Genellikle deniz kestanesi yumurtası veya mercan olarak adlandırılan hem erkek hem de dişi deniz kestanelerinin gonadları, başta Japonya olmak üzere dünyanın birçok yerinde mutfak lezzetleridir. Japonya'da deniz kestanesi "deniz kestanesi" olarak bilinir ve karidesinin kilogramı 40.000 Yen'e (360 $) kadar satılabilir; soya sosu ve wasabi ile sashimi olarak veya suşi içinde çiğ olarak servis edilir. Japonya, Amerika Birleşik Devletleri, Güney Kore ve diğer üreticilerden büyük miktarlarda ithal etmektedir. Japonya yılda 50.000 ton tüketerek küresel üretimin %80'inden fazlasını gerçekleştirmektedir. Japonya'nın deniz kestanesine olan talebi aşırı avlanma endişelerini artırmıştır. Akdeniz mutfaklarında Paracentrotus lividus genellikle çiğ olarak ya da limonla yenir ve İtalyan menülerinde ricci olarak bilinir ve bazen makarna soslarında kullanılır.
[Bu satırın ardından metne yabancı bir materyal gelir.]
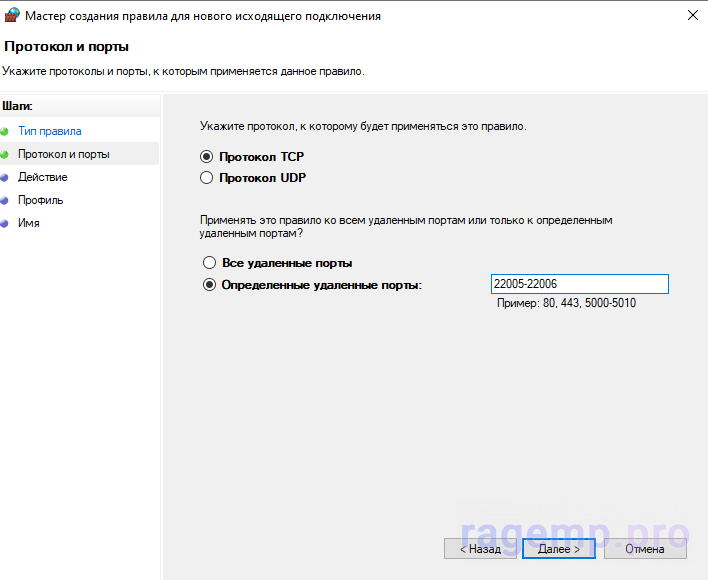Click the Далее > button
Image resolution: width=708 pixels, height=580 pixels.
tap(559, 548)
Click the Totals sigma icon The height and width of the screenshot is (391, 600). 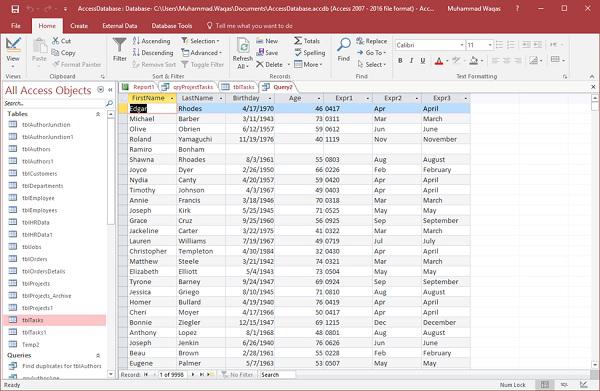pyautogui.click(x=298, y=41)
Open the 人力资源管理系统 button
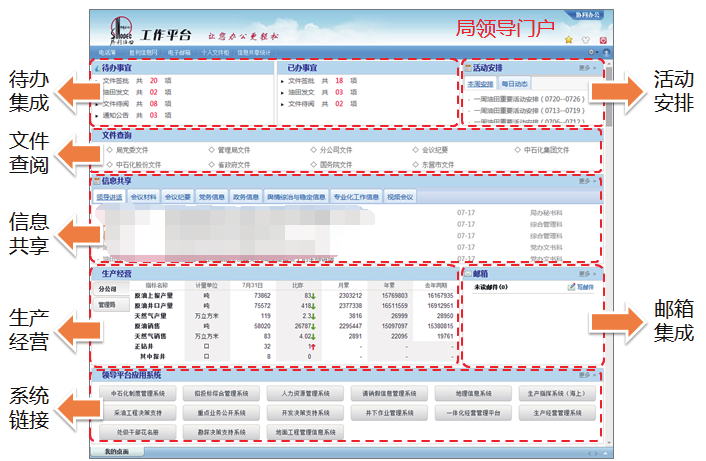The height and width of the screenshot is (461, 706). tap(305, 393)
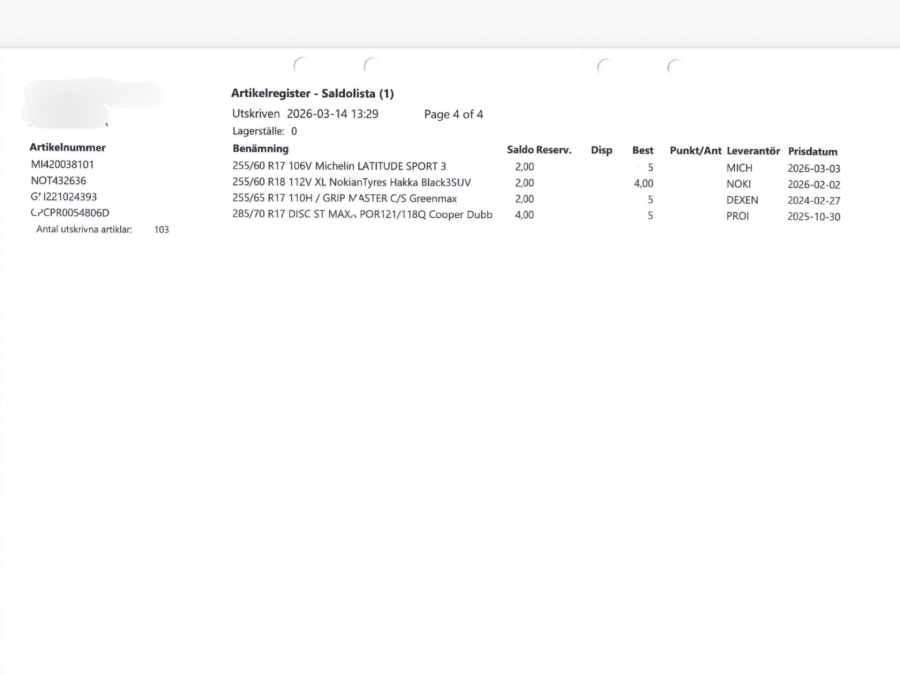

Ayrıca omlet, çırpılmış yumurta, balık çorbası, mayonez, tartöletler için beşamel sos, sufle için boullie veya balık sosu yapmak için Hollandaise sosunu tatlandırabilir. Şili mutfağında limon, soğan ve zeytinyağı ile çiğ olarak servis edilir. Yenilebilir Strongylocentrotus droebachiensis Kuzey Atlantik'te bulunmasına rağmen yaygın olarak yenmez. Bununla birlikte, deniz kestaneleri (Alutiiq dilinde uutuk olarak adlandırılır) Kodiak Adası çevresindeki Alaska Yerli nüfusu tarafından yaygın olarak yenir. Çoğunlukla Japonya'ya ihraç edilmektedir. Batı Hint Adaları'nda kayrak kalem kestaneleri yenir. Kuzey Amerika'nın Pasifik Kıyısında, Strongylocentrotus franciscanus Euell Gibbons tarafından övülmüştür; Strongylocentrotus purpuratus da yenir. Yeni Zelanda'da, Māori dilinde kina olarak bilinen Evechinus chloroticus, geleneksel olarak çiğ yenen bir lezzettir. Yeni Zelandalı balıkçılar bunları Japonya'ya ihraç etmek isteseler de kaliteleri çok değişkendir. Kaliforniya'daki Amerikan yerlilerinin de deniz kestanesi yediği bilinmektedir. Güney Kaliforniya kıyıları yüksek kaliteli uni kaynağı olarak bilinmektedir ve dalgıçlar 24 m/80 ft gibi derinliklerdeki yosun yataklarından deniz kestanesi toplamaktadır. Eyalet 2013 yılı itibariyle bu uygulamayı 300 deniz kestanesi dalgıç lisansıyla sınırlandırmıştır.

Akvaryum

Lincolnshire'daki bir Orta Sakson bölgesinde bulunan ve muska olarak kullanıldığı düşünülen bir deniz kestanesi fosili

Kayrak kalem kestanesi (Eucidaris tribuloides) gibi bazı deniz kestanesi türleri akvaryum mağazalarında yaygın olarak satılmaktadır. Bazı türler filamentli algleri kontrol etmede etkilidir ve omurgasız tankına iyi bir katkı sağlarlar.

Folklor

Danimarka ve Güney İngiltere'deki bir halk geleneği, deniz kestanesi fosillerini, apotropaik bir sembol olarak yıldırım veya büyücülükten kaynaklanan zararları önleyebilen yıldırımlar olarak hayal etmiştir. Bir başka versiyonda ise taşlaşmış yılan yumurtaları oldukları, kalp ve karaciğer hastalıklarına, zehirlere ve savaşta yaralanmalara karşı koruma sağladıkları ve bu nedenle muska olarak taşındıkları varsayılıyordu. Efsaneye göre bunlar, yaz ortasında yılanlar tarafından yapılan köpükten sihirle yaratılmıştır.